Key recall questions:
1. Which serological marker confirms ACUTE Hepatitis A infection?
2. What two markers distinguish acute HBV from chronic HBV infection?
3. Define acute liver failure (ALF) — name the three components.
4. What is the specific antidote for paracetamol-induced ALF and within what timeframe is it most effective?
5. Who has the highest mortality risk from Hepatitis E infection?

Answers: 1. IgM anti-HAV (IgG anti-HAV = past infection/vaccination). 2. Acute = HBsAg + IgM anti-HBc; chronic = HBsAg + IgG anti-HBc (IgM anti-HBc becomes negative after 6 months). 3. ALF = hepatic encephalopathy + coagulopathy (INR >1.5) + within 8 weeks of onset in a child without prior liver disease. 4. N-acetylcysteine (NAC), most effective within 8–10 hours of overdose. 5. Pregnant women in the third trimester — case-fatality rate up to 20–25% in endemic settings.

SELF-CHECK

A 5-year-old child's hepatitis serology shows: HBsAg positive, anti-HBs negative, IgM anti-HBc positive. Which interpretation is correct?
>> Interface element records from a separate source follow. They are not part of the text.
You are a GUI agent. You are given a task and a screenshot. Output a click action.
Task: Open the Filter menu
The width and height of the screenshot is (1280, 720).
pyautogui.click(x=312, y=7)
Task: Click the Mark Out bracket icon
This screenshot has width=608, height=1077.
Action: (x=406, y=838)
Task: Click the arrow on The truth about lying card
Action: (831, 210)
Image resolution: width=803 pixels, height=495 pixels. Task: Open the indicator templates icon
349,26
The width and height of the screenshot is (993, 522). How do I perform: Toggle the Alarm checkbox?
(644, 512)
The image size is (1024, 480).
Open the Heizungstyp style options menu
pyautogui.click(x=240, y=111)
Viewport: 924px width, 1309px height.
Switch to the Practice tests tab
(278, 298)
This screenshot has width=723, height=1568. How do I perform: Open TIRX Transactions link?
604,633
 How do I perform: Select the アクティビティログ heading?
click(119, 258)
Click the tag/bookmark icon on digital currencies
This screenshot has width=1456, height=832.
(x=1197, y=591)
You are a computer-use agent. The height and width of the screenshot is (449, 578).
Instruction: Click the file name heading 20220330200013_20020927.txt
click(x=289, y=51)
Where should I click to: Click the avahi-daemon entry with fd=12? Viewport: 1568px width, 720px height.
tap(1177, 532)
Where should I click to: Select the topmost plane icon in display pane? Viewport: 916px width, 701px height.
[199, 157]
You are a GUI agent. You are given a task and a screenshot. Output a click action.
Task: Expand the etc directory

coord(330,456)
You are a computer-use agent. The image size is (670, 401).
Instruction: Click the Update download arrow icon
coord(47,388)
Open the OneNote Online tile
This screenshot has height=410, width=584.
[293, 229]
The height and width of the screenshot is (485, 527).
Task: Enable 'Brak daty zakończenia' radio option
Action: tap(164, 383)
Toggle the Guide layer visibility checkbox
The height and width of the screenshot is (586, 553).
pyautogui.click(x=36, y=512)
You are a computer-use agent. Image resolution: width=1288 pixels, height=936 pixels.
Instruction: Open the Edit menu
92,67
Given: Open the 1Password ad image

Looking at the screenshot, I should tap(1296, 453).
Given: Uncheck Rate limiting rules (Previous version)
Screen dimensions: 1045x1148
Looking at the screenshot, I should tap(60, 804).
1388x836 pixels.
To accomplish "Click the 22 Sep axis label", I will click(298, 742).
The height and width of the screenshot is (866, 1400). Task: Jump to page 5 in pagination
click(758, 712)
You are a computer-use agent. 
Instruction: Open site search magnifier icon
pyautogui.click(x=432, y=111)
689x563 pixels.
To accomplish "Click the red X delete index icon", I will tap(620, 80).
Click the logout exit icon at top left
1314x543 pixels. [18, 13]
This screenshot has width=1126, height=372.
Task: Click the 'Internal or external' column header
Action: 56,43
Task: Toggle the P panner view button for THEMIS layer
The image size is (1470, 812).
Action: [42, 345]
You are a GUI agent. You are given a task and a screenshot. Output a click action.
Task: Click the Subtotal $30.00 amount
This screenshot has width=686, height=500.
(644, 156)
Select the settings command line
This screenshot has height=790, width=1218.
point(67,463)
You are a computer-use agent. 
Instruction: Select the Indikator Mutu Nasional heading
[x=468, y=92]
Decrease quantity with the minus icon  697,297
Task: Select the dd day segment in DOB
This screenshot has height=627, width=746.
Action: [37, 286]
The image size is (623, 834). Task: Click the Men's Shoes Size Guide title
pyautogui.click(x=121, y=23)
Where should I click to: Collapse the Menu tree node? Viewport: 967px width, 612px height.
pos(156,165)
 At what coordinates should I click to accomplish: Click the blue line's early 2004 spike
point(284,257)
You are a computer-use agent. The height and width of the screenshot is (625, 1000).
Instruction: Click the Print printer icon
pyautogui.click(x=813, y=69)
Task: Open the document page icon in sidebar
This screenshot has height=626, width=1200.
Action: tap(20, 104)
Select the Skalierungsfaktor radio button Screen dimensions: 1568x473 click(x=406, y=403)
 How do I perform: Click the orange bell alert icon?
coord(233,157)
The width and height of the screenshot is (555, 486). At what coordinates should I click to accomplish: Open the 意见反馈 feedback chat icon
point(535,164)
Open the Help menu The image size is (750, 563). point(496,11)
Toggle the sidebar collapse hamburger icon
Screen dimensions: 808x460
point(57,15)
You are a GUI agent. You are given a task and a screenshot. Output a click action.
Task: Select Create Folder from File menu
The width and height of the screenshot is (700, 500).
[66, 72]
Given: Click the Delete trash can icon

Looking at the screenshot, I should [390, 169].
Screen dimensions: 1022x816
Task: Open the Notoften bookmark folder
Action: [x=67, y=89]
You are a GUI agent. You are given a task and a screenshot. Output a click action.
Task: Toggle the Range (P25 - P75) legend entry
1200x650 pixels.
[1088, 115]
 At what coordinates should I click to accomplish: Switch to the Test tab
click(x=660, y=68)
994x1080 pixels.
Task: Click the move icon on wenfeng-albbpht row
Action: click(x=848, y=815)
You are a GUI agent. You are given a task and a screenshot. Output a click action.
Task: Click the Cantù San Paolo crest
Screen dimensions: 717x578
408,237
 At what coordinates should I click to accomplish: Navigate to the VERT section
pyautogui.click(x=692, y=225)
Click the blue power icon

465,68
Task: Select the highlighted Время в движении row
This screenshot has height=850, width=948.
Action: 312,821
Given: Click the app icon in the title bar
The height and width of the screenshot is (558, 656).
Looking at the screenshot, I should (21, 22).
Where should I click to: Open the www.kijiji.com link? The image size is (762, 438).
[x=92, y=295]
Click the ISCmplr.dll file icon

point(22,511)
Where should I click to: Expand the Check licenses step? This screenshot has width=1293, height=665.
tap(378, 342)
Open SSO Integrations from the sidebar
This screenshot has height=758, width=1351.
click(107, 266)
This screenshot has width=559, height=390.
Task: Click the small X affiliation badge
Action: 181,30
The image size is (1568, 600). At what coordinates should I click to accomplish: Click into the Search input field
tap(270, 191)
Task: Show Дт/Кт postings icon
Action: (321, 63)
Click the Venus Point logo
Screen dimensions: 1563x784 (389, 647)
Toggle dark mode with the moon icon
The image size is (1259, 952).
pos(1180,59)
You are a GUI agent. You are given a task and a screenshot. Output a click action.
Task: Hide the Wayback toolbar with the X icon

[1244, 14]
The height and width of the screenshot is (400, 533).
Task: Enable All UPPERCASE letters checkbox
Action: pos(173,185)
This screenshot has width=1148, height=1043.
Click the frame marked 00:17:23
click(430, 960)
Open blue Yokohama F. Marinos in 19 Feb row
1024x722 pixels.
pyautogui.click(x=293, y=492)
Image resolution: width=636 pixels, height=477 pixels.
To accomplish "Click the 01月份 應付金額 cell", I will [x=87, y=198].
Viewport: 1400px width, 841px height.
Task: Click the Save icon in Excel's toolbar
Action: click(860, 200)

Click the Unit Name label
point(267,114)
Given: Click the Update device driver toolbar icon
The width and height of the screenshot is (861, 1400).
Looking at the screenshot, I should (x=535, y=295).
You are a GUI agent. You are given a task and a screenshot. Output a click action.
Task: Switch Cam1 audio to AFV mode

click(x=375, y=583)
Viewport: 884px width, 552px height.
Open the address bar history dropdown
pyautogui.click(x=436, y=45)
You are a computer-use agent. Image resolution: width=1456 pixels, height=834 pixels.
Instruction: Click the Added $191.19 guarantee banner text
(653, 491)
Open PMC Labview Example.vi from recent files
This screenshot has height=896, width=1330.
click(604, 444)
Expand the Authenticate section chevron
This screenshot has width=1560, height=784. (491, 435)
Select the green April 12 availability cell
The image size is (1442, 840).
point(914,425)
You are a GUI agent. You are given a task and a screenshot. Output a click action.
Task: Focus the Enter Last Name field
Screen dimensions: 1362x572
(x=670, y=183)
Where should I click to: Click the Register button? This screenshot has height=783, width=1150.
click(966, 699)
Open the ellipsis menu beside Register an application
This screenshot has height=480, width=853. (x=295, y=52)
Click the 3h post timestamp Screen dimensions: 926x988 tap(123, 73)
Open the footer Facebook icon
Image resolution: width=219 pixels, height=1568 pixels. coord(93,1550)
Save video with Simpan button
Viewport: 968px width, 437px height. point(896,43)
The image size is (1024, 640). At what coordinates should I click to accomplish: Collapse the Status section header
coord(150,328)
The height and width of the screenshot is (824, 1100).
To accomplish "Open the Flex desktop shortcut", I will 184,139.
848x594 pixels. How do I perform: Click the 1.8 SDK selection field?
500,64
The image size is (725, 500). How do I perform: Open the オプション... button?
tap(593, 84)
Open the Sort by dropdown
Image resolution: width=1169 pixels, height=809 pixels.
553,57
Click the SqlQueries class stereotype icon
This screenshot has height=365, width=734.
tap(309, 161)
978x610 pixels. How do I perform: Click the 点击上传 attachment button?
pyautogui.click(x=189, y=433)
A. Previous Hepatitis B infection with acquired immunity — no action needed

B. Acute Hepatitis B infection — requires monitoring and isolation precautions

C. Hepatitis B vaccination response — anti-HBs confirms immunity

D. Hepatitis A and B co-infection — requires antiviral therapy for both

Reveal Answer

Answer: B. Acute Hepatitis B infection — requires monitoring and isolation precautions

HBsAg positive = current HBV infection (acute or chronic). IgM anti-HBc positive = confirms this is ACUTE HBV infection (IgM anti-HBc becomes negative after 6 months, leaving IgG anti-HBc in chronic infection). Anti-HBs negative confirms the child has no protective antibody against HBV. This child has acute Hepatitis B, requires monitoring for ALF, and family members should be screened for HBV and offered vaccination. Anti-HBs positivity alone (without HBsAg) indicates protection from past infection or successful vaccination.